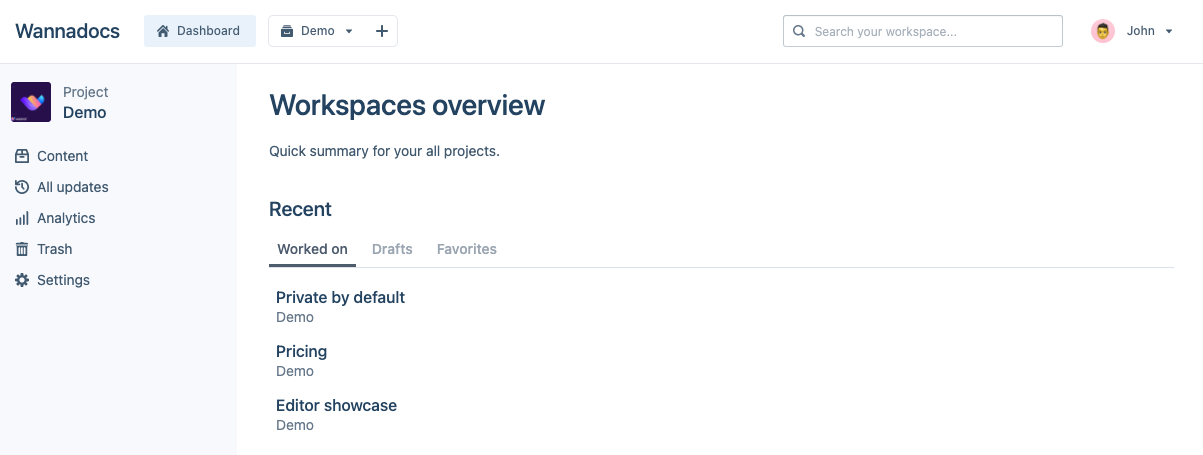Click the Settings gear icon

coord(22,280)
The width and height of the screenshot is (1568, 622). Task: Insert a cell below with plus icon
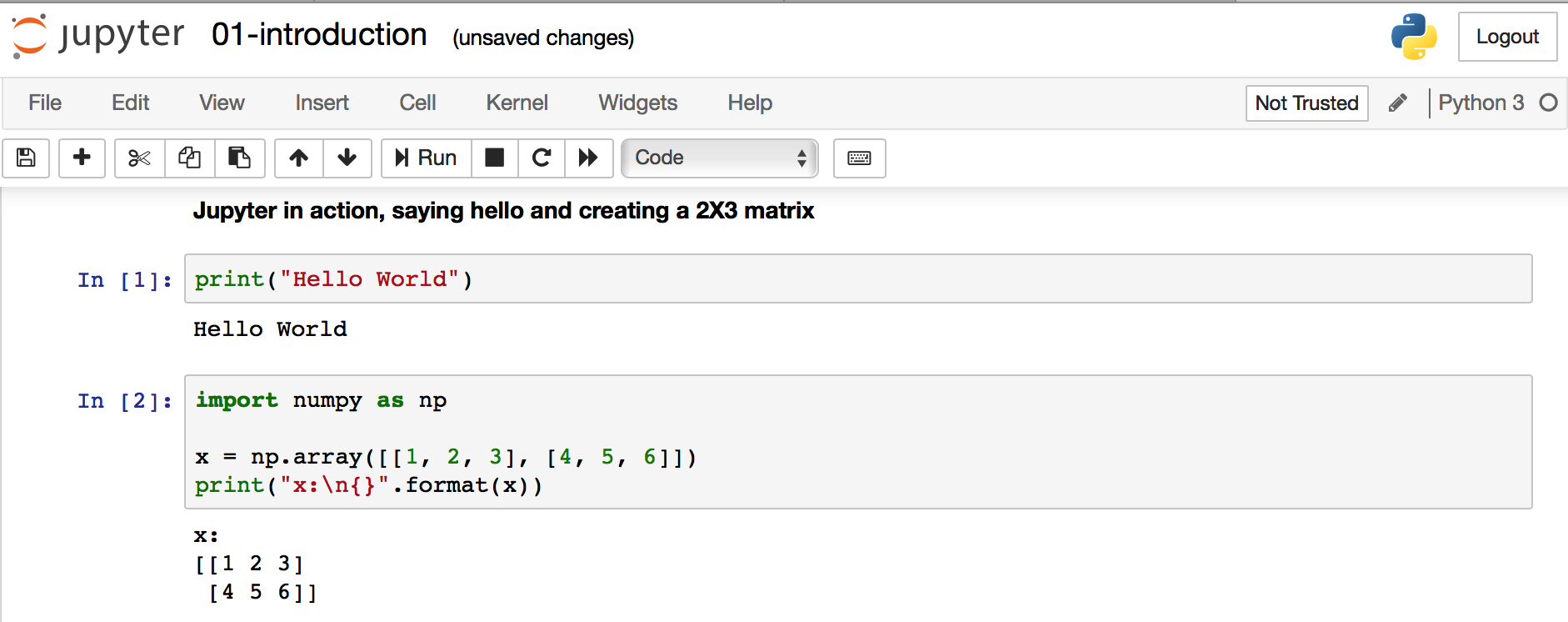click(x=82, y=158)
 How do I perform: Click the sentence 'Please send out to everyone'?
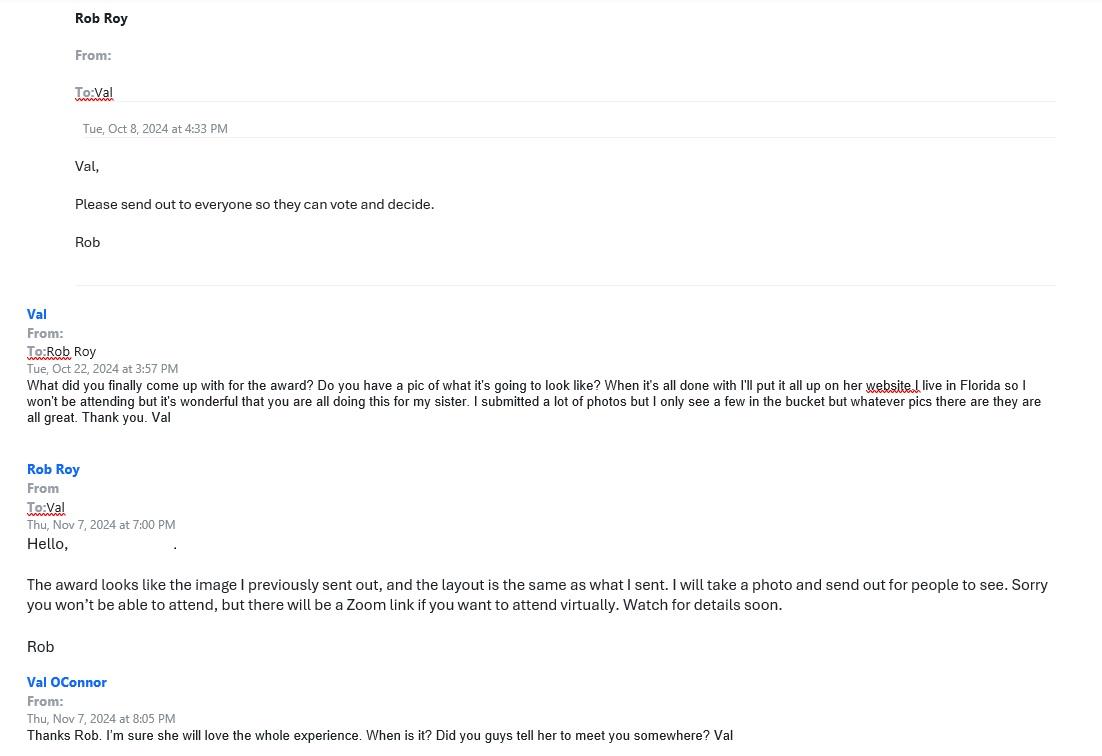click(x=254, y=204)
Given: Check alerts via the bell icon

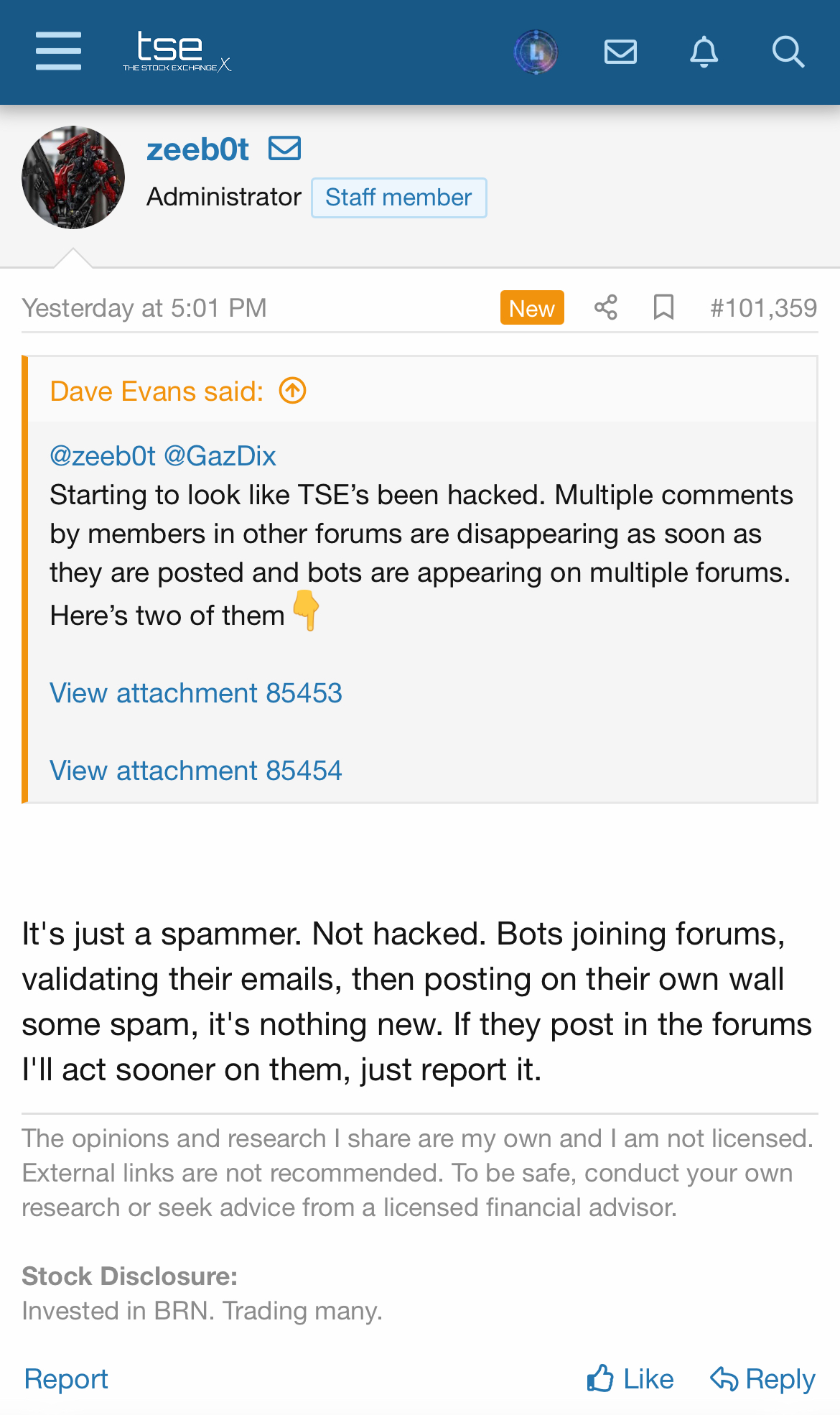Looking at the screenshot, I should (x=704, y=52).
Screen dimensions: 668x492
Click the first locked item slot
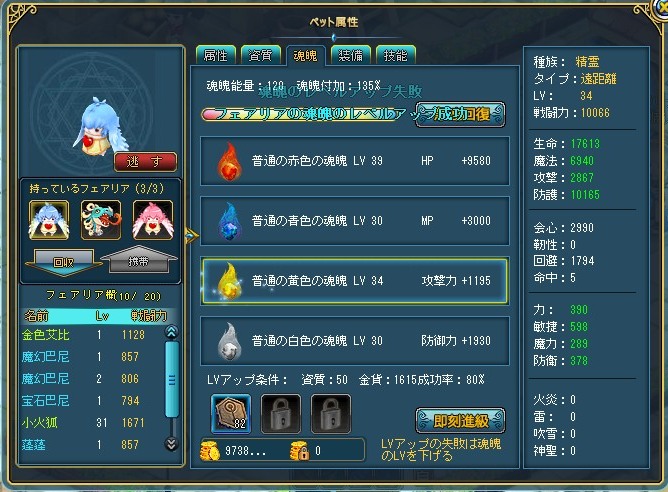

══════

### Your task
Begin with the line that contains "The width and" and repeat every line through the end of the data, exactly and only those lines, leaving out the pictures.

### Response
The width and height of the screenshot is (1568, 622). Task: Insert a cell below with plus icon
click(x=82, y=158)
 How do I perform: Click the sentence 'Please send out to everyone'?
click(x=254, y=204)
Given: Check alerts via the bell icon

Looking at the screenshot, I should (x=704, y=52).
Screen dimensions: 668x492
Click the first locked item slot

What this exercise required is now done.